> _Text_
------------------------------
Question

If “All Philosophers are Logicians” is True, then which of the following propositions is false?

• A. Some Philosophers are Logicians
• B. No Philosophers are Logicians
• C. Some Logicians are Philosophers
• D. No Philosophers are non-Logicians

Hint:

The direct contradictory of “All S are P” is “Some S are not P”, but “No S are P” is clearly false when “All S are P” is true.

Answer 1

The Correct Option is B

Concept:
The given proposition is: \[ \text{All Philosophers are Logicians} \] This is an A-type universal affirmative proposition: \[ \text{All } S \text{ are } P \] Here: \[ S = \text{Philosophers} \] \[ P = \text{Logicians} \]

Step 1: Understand the meaning.
The statement means every philosopher belongs to the class of logicians. So, if someone is a philosopher, then that person is also a logician.

Step 2: Check option (A).
------------------------------
> _Supplied data_
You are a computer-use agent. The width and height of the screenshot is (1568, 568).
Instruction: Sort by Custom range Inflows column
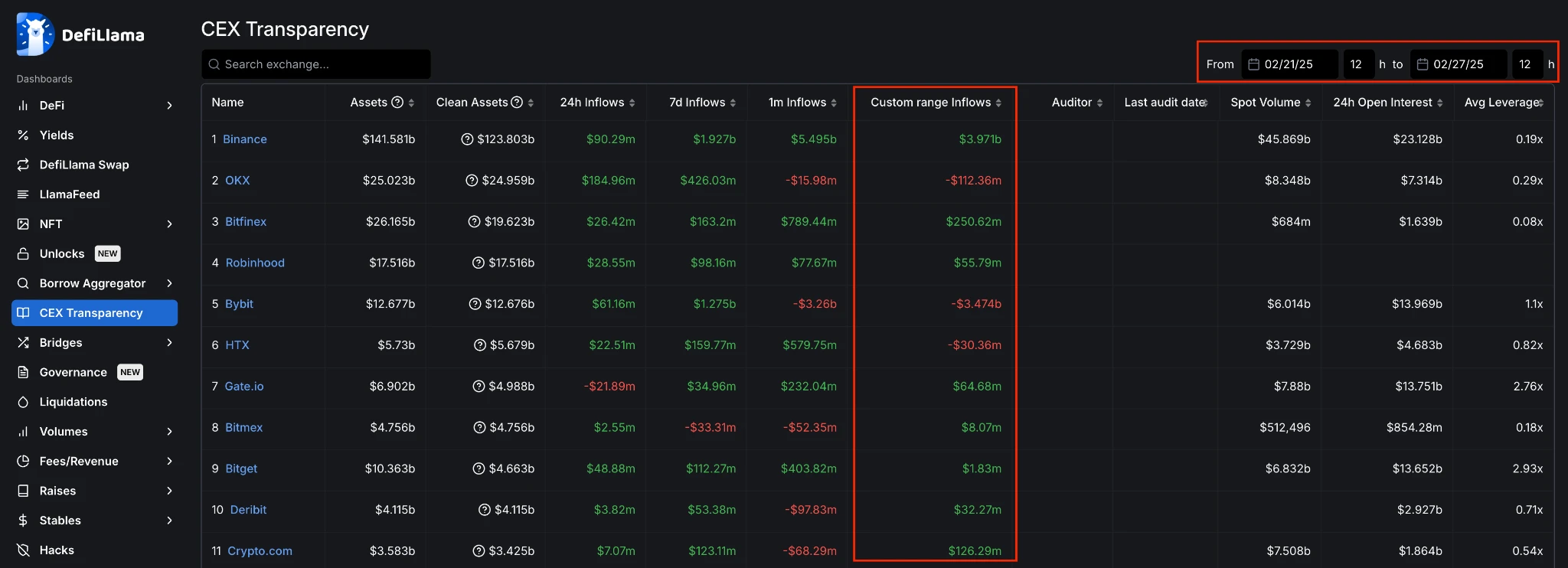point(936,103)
------------------------------
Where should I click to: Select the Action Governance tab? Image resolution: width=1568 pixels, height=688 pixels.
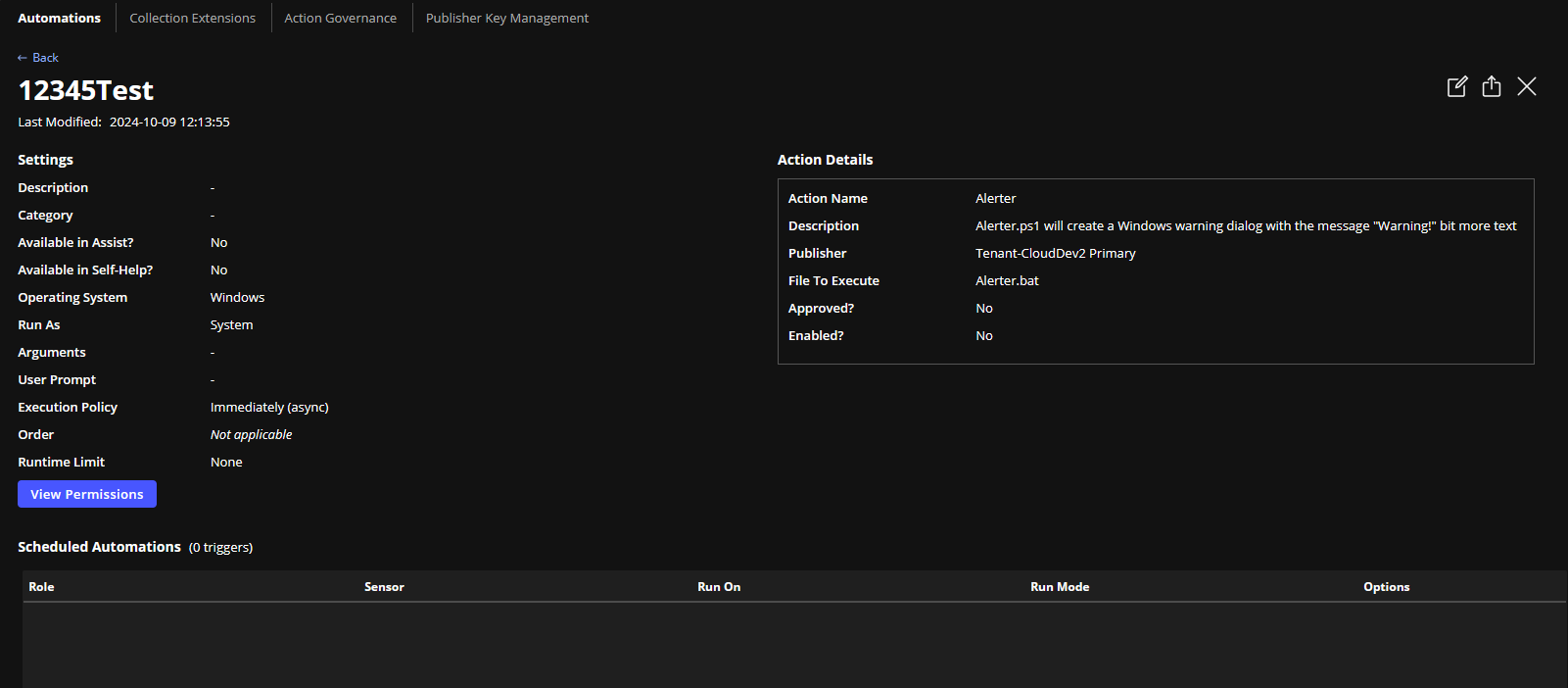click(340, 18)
------------------------------
> _Exercise instructions_
1. In the logic question page, what kind of proposition is "All Philosophers are Logicians" said to be?
2. Could you retype everything in the logic question page from "The Correct Option" down to "Understand the meaning."?
3. Can you extend the logic question page, picking up after its last line?

> _Written responses_
1. An A-type universal affirmative proposition.

2.
The Correct Option is B

Concept:
The given proposition is: \[ \text{All Philosophers are Logicians} \] This is an A-type universal affirmative proposition: \[ \text{All } S \text{ are } P \] Here: \[ S = \text{Philosophers} \] \[ P = \text{Logicians} \]

Step 1: Understand the meaning.

3.
If all philosophers are logicians, then it is also true that: \[ \text{Some Philosophers are Logicians} \] provided philosophers exist. So, option (A) is not false.

Step 3: Check option (B).
Option (B) says: \[ \text{No Philosophers are Logicians} \] This directly contradicts: \[ \text{All Philosophers are Logicians} \] So, option (B) is false.

Step 4: Check option (C).
If some philosophers exist and all philosophers are logicians, then some logicians are philosophers. So, option (C) is not false.

Step 5: Check option (D).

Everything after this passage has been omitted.